Reproduce verbatim the lines of the records below, beginning with the line that contains "The height and width of the screenshot is (1091, 1120)." and continuing through the line that contains "point(125,187)", with both of those lines included.

==== DATA PROVIDED

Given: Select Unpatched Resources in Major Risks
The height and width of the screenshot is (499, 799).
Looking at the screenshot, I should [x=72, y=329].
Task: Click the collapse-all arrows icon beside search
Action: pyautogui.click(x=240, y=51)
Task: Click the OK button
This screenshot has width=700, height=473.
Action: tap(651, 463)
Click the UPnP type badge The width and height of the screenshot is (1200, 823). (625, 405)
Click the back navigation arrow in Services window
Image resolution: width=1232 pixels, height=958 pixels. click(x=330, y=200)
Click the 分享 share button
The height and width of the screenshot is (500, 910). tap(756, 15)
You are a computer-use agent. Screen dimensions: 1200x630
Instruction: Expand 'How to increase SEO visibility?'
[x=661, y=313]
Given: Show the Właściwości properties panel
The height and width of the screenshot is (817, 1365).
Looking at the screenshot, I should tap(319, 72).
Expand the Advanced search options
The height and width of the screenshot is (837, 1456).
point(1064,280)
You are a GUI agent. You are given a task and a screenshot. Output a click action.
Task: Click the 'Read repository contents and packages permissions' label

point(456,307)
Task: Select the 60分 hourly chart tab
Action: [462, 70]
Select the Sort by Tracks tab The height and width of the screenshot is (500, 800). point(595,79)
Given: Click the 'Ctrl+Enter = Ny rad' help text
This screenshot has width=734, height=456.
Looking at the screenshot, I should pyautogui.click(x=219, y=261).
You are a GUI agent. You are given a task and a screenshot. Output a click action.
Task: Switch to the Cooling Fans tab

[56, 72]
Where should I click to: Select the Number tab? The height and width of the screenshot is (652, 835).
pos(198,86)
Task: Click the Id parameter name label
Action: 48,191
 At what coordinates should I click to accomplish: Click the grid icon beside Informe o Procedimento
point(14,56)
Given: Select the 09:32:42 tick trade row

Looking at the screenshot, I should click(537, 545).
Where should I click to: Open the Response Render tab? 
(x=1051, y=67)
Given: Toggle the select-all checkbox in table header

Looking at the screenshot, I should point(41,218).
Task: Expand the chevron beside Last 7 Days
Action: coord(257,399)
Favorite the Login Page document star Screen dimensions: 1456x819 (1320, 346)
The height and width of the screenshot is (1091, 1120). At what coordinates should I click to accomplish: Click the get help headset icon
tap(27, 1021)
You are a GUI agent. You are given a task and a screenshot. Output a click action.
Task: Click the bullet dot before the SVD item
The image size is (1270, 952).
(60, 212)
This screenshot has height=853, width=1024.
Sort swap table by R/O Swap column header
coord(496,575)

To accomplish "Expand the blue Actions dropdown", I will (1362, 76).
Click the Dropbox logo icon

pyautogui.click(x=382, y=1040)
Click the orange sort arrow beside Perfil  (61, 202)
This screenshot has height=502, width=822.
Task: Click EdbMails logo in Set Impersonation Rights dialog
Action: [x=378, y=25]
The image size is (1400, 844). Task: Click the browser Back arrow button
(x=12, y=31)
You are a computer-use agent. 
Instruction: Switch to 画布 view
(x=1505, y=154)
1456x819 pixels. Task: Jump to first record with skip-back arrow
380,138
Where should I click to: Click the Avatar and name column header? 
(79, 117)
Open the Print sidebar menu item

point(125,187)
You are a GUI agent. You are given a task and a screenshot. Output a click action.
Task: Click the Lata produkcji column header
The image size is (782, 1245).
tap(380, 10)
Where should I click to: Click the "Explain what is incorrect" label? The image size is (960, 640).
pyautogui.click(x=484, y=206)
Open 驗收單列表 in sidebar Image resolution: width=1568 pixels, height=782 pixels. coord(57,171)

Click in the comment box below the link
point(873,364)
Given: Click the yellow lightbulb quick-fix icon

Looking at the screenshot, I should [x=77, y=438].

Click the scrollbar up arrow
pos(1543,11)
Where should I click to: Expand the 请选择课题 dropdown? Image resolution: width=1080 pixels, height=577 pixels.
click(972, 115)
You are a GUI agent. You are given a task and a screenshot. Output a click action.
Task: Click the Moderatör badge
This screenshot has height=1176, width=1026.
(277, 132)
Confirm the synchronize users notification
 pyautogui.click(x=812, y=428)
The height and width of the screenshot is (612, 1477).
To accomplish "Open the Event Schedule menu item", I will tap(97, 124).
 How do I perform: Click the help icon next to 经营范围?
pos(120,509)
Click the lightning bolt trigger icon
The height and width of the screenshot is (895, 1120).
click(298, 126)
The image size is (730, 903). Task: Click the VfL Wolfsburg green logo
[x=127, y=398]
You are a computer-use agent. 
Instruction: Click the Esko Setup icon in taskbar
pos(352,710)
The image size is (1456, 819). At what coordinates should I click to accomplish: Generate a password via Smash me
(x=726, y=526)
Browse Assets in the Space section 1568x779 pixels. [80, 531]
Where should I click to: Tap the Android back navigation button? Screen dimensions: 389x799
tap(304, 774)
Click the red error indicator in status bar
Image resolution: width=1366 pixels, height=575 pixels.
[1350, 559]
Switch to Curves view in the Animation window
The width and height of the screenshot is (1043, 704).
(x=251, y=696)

========

* _RESPONSE_:
The height and width of the screenshot is (1091, 1120). At what coordinates should I click to accomplish: Click the get help headset icon
tap(27, 1021)
You are a GUI agent. You are given a task and a screenshot. Output a click action.
Task: Click the bullet dot before the SVD item
The image size is (1270, 952).
(60, 212)
This screenshot has height=853, width=1024.
Sort swap table by R/O Swap column header
coord(496,575)

To accomplish "Expand the blue Actions dropdown", I will (1362, 76).
Click the Dropbox logo icon

pyautogui.click(x=382, y=1040)
Click the orange sort arrow beside Perfil  (61, 202)
This screenshot has height=502, width=822.
Task: Click EdbMails logo in Set Impersonation Rights dialog
Action: [x=378, y=25]
The image size is (1400, 844). Task: Click the browser Back arrow button
(x=12, y=31)
You are a computer-use agent. 
Instruction: Switch to 画布 view
(x=1505, y=154)
1456x819 pixels. Task: Jump to first record with skip-back arrow
380,138
Where should I click to: Click the Avatar and name column header? 
(79, 117)
Open the Print sidebar menu item

point(125,187)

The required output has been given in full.